PROBLEM TO SOLVE: The expected result is a word-for-word copy of the entries, minus any pictures.

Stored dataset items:
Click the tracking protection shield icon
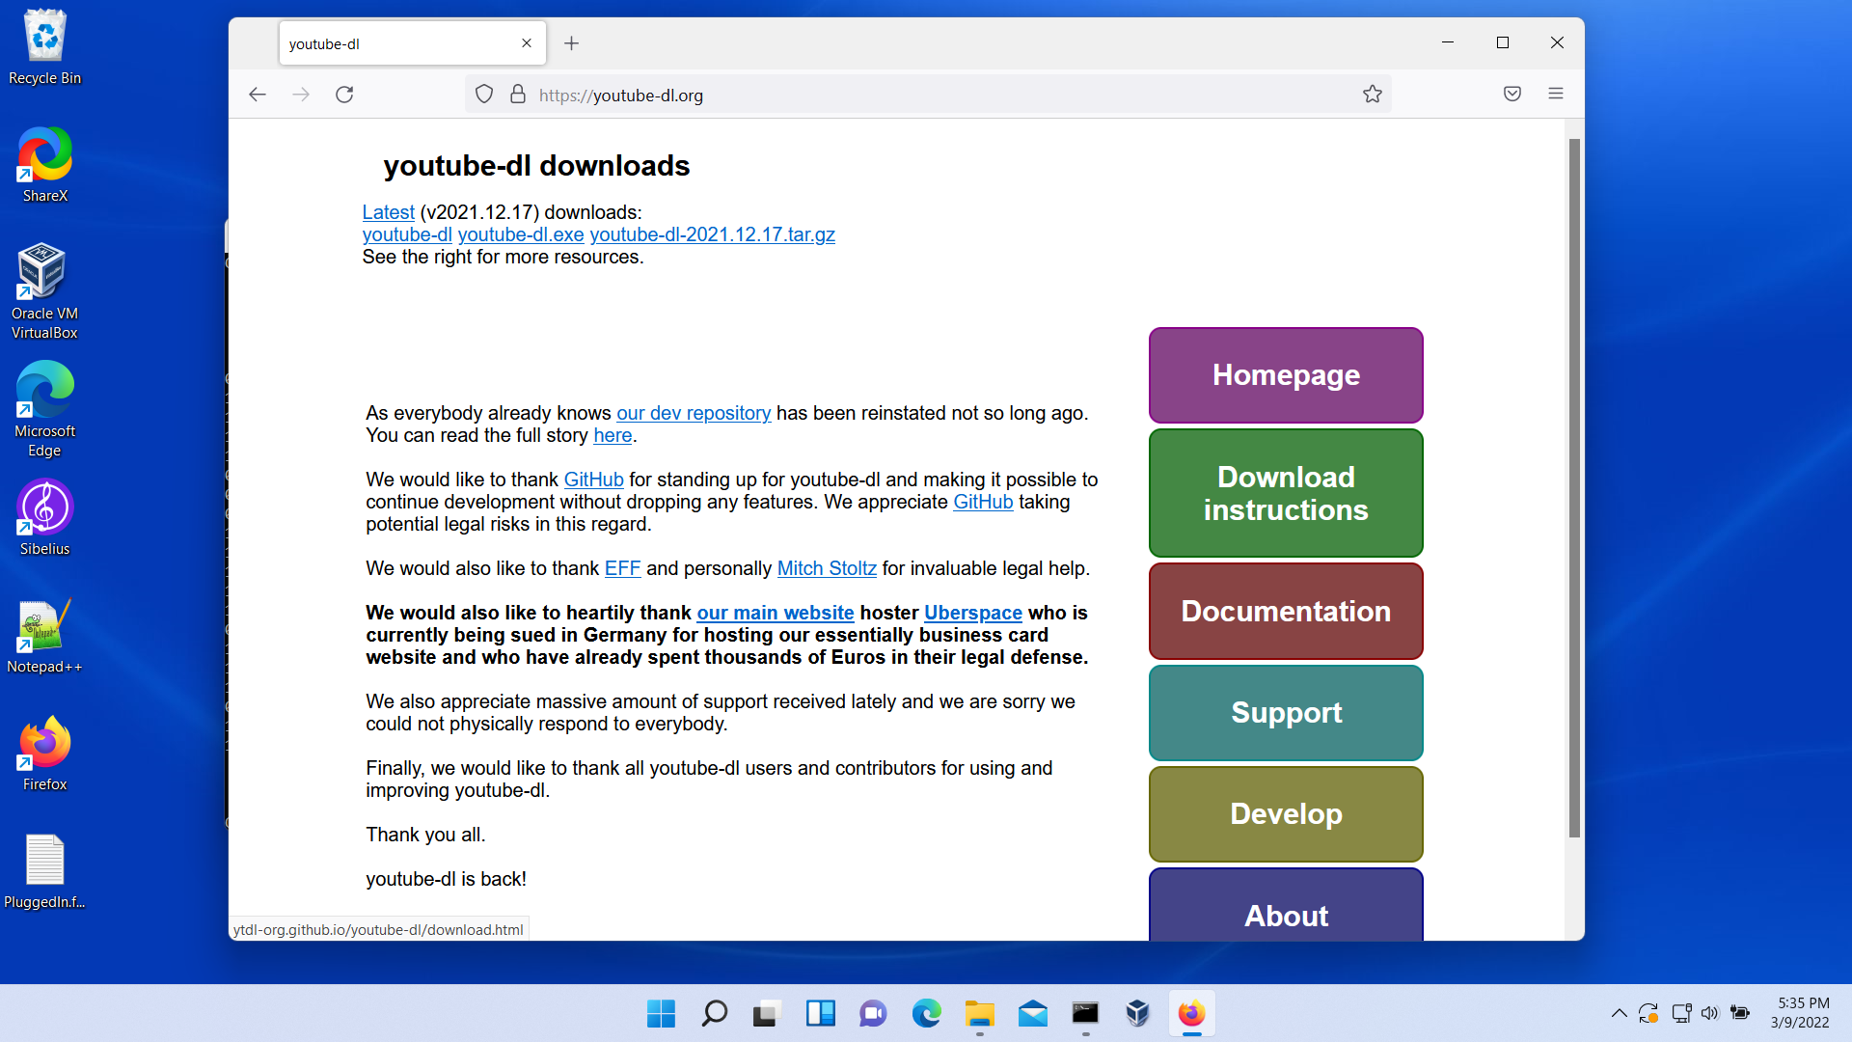This screenshot has width=1852, height=1042. point(484,95)
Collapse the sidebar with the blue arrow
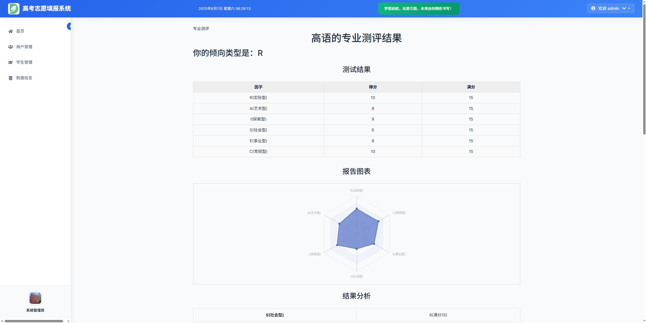Image resolution: width=646 pixels, height=323 pixels. pos(69,26)
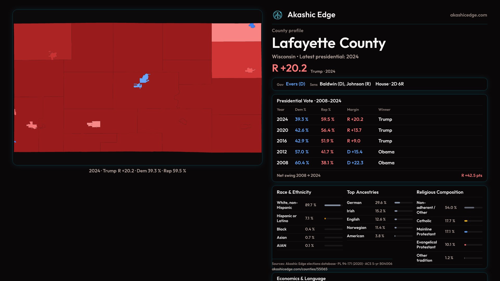
Task: Click the House 2D 6R label
Action: click(x=389, y=84)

ANSWER BOX:
Click the tracking protection shield icon
This screenshot has width=1852, height=1042. point(484,95)
Collapse the sidebar with the blue arrow
Image resolution: width=646 pixels, height=323 pixels. pos(69,26)
Task: Click the House 2D 6R label
Action: click(x=389, y=84)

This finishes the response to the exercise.